[[ Data to process open ]]
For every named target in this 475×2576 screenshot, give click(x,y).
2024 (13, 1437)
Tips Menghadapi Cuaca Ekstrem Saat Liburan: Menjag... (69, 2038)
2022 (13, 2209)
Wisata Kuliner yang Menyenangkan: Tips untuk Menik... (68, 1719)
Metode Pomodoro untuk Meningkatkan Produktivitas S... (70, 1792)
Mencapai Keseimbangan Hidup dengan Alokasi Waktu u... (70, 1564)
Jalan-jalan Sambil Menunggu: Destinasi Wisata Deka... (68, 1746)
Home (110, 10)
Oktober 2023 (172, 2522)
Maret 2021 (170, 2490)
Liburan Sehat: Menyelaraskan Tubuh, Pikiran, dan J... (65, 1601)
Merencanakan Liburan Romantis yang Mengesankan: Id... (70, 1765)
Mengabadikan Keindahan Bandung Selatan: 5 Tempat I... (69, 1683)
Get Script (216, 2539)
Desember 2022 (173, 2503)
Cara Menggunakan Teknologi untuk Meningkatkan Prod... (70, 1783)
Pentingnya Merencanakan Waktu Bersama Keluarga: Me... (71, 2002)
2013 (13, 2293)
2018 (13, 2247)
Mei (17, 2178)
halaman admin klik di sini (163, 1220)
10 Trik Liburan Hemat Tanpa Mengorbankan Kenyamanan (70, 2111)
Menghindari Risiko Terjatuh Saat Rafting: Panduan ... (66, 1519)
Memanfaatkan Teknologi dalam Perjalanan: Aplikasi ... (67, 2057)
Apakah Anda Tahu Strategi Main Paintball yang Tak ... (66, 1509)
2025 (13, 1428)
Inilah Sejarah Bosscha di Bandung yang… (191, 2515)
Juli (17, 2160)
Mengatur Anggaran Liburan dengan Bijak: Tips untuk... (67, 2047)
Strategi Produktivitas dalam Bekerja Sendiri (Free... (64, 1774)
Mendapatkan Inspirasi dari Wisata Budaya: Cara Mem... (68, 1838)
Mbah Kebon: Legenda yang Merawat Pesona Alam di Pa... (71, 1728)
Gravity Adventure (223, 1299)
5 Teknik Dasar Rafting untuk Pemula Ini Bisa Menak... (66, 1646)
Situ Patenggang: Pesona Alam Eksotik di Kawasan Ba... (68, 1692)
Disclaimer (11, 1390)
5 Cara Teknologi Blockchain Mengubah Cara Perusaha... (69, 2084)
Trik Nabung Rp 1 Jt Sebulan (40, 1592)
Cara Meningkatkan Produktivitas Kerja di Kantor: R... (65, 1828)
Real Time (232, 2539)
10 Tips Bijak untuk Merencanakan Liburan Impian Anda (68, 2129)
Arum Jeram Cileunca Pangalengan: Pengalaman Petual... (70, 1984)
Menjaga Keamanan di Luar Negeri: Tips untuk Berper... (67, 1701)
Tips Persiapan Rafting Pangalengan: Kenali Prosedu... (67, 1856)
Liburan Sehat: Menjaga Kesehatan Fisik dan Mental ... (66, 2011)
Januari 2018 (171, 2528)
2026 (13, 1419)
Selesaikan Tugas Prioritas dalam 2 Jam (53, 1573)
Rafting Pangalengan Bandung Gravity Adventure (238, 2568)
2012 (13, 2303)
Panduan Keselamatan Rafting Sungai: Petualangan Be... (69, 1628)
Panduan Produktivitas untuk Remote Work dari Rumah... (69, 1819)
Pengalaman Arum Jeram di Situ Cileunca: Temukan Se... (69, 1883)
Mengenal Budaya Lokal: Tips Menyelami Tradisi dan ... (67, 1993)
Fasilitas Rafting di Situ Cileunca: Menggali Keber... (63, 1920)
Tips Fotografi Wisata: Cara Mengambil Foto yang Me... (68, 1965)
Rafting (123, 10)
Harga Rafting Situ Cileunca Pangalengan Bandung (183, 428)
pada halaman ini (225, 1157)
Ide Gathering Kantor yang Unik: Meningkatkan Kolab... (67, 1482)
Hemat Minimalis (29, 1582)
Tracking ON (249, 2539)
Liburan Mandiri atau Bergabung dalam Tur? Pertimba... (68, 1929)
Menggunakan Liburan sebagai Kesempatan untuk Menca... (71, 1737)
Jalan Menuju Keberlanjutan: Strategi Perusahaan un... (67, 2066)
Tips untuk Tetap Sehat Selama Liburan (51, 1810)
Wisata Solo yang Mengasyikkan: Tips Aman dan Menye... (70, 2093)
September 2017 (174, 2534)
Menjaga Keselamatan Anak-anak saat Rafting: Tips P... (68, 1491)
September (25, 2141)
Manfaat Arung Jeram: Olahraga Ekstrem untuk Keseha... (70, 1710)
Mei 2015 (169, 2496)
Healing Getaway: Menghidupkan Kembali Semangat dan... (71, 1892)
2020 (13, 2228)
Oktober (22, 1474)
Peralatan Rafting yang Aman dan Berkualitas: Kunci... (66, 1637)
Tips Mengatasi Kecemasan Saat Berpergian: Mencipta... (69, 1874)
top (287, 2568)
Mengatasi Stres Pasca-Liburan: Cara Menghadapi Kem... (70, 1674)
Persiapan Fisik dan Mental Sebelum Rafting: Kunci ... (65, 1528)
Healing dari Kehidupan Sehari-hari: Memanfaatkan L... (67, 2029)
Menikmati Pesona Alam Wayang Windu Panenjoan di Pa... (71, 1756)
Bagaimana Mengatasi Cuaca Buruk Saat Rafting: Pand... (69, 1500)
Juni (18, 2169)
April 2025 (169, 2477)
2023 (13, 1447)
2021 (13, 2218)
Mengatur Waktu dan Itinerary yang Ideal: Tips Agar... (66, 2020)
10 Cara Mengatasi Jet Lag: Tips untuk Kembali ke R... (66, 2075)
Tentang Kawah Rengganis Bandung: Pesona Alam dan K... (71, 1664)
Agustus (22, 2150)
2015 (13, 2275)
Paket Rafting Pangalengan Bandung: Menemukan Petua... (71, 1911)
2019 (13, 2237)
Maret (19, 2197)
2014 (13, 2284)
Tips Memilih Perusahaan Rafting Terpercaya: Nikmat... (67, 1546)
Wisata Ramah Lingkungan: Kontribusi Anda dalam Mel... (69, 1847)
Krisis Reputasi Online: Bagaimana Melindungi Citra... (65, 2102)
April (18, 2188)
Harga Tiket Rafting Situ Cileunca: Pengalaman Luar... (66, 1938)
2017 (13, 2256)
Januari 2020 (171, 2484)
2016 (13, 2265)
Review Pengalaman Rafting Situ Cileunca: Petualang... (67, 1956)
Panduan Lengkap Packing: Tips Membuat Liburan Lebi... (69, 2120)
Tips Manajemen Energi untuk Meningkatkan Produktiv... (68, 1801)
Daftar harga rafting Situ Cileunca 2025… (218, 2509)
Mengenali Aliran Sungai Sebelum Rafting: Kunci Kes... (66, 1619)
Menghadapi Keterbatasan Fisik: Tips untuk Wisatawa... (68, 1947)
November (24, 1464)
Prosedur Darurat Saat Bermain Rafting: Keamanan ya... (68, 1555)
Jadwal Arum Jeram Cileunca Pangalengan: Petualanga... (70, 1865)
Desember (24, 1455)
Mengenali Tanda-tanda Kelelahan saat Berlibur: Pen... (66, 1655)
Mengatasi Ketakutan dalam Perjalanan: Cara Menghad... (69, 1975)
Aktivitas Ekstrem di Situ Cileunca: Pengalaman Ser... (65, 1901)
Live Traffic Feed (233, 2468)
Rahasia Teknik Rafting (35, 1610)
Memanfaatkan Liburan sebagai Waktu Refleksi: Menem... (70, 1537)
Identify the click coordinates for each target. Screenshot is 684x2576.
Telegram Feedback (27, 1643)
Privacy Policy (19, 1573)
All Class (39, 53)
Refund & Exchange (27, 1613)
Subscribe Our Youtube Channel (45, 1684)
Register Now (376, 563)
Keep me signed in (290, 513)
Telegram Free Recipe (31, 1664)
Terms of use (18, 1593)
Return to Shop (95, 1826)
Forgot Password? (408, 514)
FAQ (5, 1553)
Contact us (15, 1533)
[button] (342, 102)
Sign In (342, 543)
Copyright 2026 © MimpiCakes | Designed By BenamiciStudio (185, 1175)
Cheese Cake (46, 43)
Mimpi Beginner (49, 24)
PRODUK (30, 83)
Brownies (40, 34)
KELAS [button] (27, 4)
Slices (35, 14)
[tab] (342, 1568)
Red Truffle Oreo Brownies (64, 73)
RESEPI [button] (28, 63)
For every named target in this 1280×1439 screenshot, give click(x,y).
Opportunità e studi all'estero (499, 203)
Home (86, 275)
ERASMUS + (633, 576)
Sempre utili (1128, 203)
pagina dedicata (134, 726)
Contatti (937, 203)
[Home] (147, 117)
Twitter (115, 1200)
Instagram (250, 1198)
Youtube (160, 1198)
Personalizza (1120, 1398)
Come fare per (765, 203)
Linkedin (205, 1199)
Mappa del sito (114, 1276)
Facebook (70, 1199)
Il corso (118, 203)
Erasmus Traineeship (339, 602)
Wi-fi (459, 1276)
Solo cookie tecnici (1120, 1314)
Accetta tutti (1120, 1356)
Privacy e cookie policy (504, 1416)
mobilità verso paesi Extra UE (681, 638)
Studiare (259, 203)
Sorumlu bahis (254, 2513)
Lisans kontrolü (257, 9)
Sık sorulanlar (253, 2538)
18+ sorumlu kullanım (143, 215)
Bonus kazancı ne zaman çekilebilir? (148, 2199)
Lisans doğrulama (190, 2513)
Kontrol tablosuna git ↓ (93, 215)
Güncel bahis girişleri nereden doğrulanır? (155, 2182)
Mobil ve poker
[[ Data to process closed ]]
What to produce: Considering only lines that contain the word "Kantor", say how many there are in the data, with no other text.

Exercise output: 2